The Democrats were the party of ideas in the 1960s, but the
results of their implementation were at best mixed. Civil rights legislation
had been long overdue, but Great Society programs were a failure, and Lyndon B.
Johnson’s War on Poverty was poorly conceived and calamitously lost. There had
been too much hubris and unrealistic expectations. Poverty was not defeated
while social fabric disintegrated, crime flourished and great American cities
were allowed to decay.

On the international arena, the Democrats were equally
determined to use America’s power to reshape the world for the better. In the
early 1970s, as leftist Democrats vehemently protested the Vietnam war, a joke
was making rounds about an aged general, a Republican hawk, who suddenly
realized that all the wars in which he fought had been started by the
Democrats.

The Democrats’ idealism at home and abroad culminated in the
disaster of the 1968 Democratic National Convention in Chicago.

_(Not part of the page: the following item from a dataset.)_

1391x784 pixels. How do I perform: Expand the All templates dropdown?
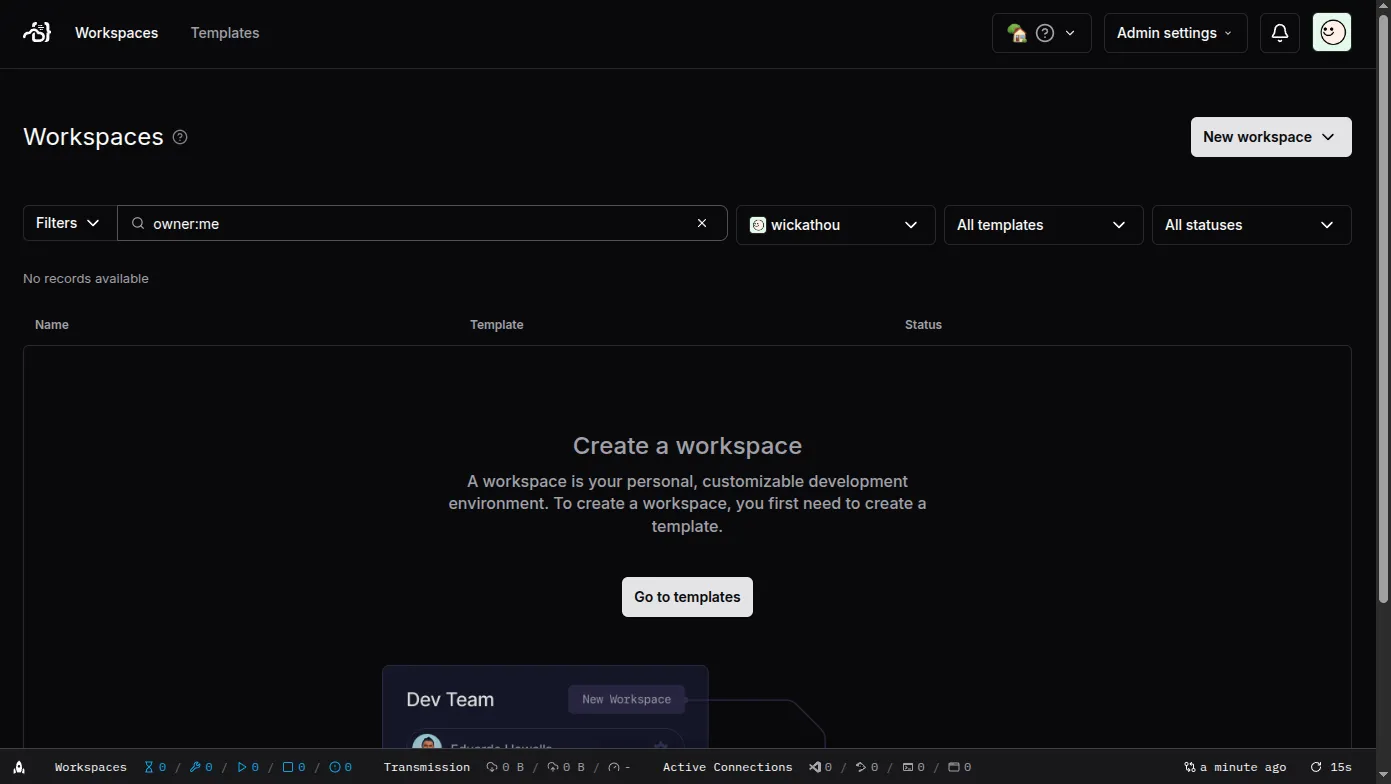coord(1043,224)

Mainstream Republicans at the time tended to be more
conservative, and their realism acted as a restraint on the Democrats’ social
and political experimentations. Even Ronald Reagan pursued a cautious foreign
policy, based on containing the Soviet Union rather than confronting it
directly in anything but rhetoric. While building up America’s military, he was
extremely reluctant to get it involved in any confrontations.

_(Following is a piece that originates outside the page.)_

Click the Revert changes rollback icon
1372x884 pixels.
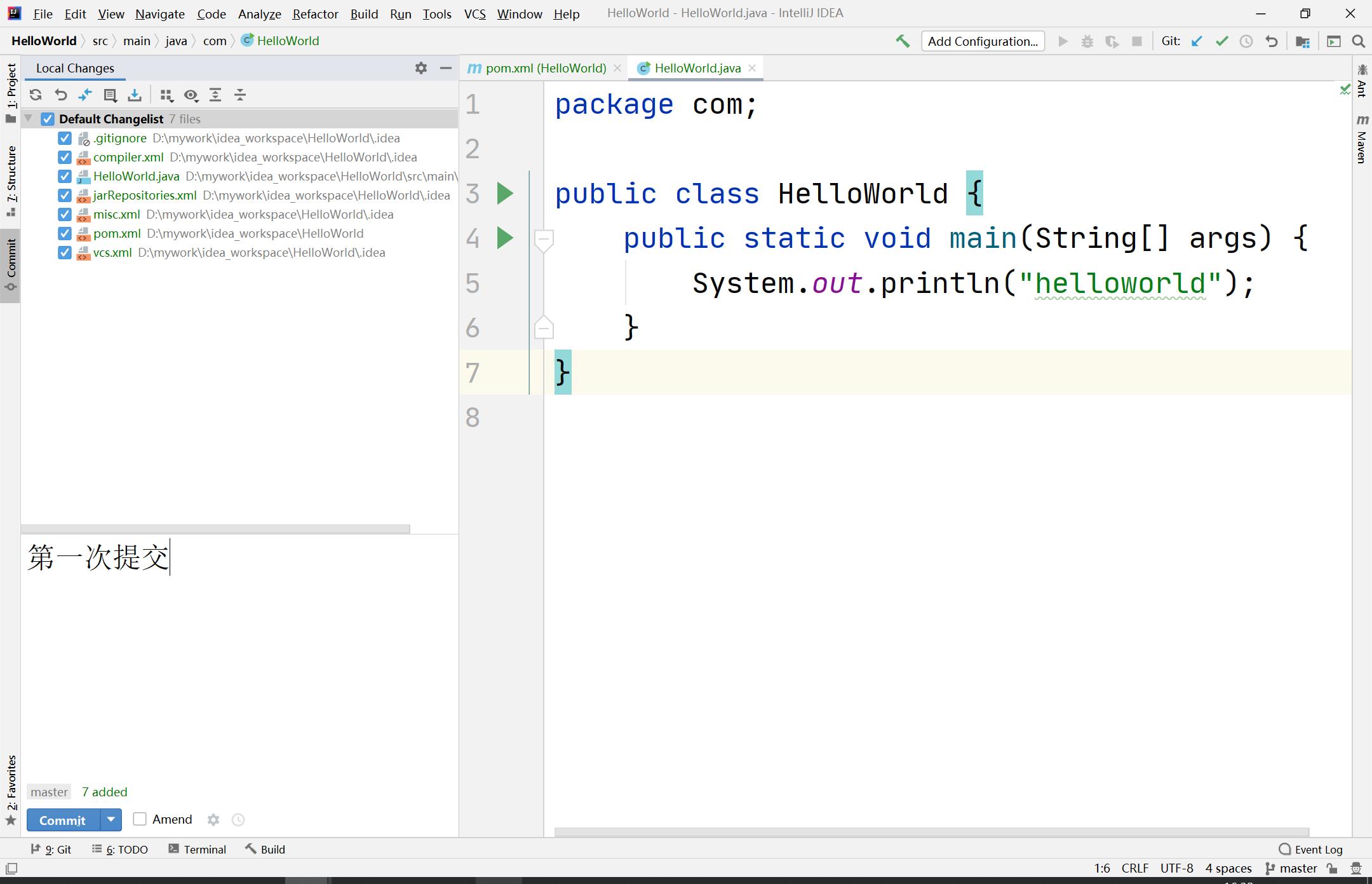click(61, 94)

But Reagan also ushered in the big ideas era on the Republican
side. Conservatism used to mean avoiding major changes on the assumption that
old institutions and policies, while doubtless imperfect, had a track record,
whereas new ideas, even if they looked good on paper, were unproven. Starting
with Reagan, the Republicans developed an ideology based not on traditional
conservatism but on discontent with the existing system. They wanted to turn
back the clock and go back to some imagined America of the good old days –
which is what all fascist ideologies are based on. Soon enough, the
Republicans’ so-called conservatism transmogrified into ugly right-wing
radicalism.

The Democrats, meanwhile, having run out of great ideas, became
become the true conservatives. Barack Obama has been one of the most moderate,
common sense-driven men ever to occupy the White House. True, Republicans in
Congress have been blocking most of his policy initiatives, but his natural
inclination in all situations has been to do less and to wait. His legacy,
Obamacare, which extended health insurance to millions of the uninsured, merely
brought the United States into line with every other rich developed nation –
while also reducing the financial burden on the state and slowing inflation in
the healthcare industry. That the Republicans have chosen this totally
common-sense, eminently centrist policy as a rallying cry to stir hatred for
Obama among their followers is in itself a measure of their dangerous
extremism.

In the early post-World War II decades, political scientists
wrote extensively on the role of America’s middle class in preventing political
radicalization. They were right all along: in recent decades – and especially
on Obama’s watch, since the 2008 financial debacle – the great American middle
class has eroded. What we’re seeing now is the collapse of the political center
and sudden radicalization not just on the right but on the left, as well – with
a dramatic rise of Bernie Sanders’ political revolution.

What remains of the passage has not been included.